Sometimes it doesn’t go quite to plan—her fling with Harry is sweet but awkward and unsatisfying, and she definitely wasn’t expecting to fall pregnant – but neither are viewed as catastrophes, rather as unplanned moments that she just equally takes in her stride. They’re all part of growing up, and what led to them is nothing to be ashamed of.

PHOTO: Universal Pictures

From left: Seyfried, Dominic Cooper, Cher

Women are taught from a young age to feel guilty about their sexuality.Whether it’s in the slurs we use to talk about women who have multiple sexual partners in a short amount of time or openly enjoy sex, letting sexuality run proudly wild and free is impressed from childhood to be reckless and sure to result in earth-shattering catastrophe. We’re used to stories playing out much differently to Donna’s, resulting in young women shamed and punished for exploration .(Blockers earlier this year was a rare and delightful exception.)

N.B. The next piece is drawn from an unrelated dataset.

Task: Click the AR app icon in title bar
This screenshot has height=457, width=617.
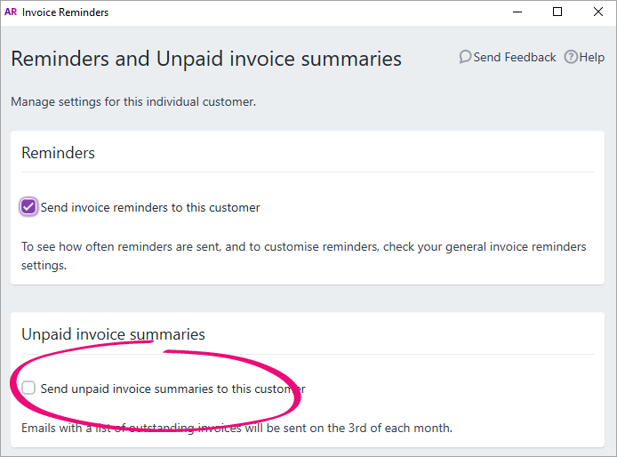Action: (11, 12)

Mamma Mia! Here We Go Again is an absolute delight of a film. It’s fun, it’s energetic, but it’s more than that, too. Interspersed between the songs and the sun is a message vital for young women: our life and self should be enjoyed exactly how you want —and that includes your sexuality. In the words of Donna as she embarks on her adventure: Life is short, the world is wide. I want to make some memories. What’s a more important than that?

Ella Donald is a journalist, university teacher, and writer from Brisbane, Australia. She is a regular contributor to GQ Magazine’s Australian edition.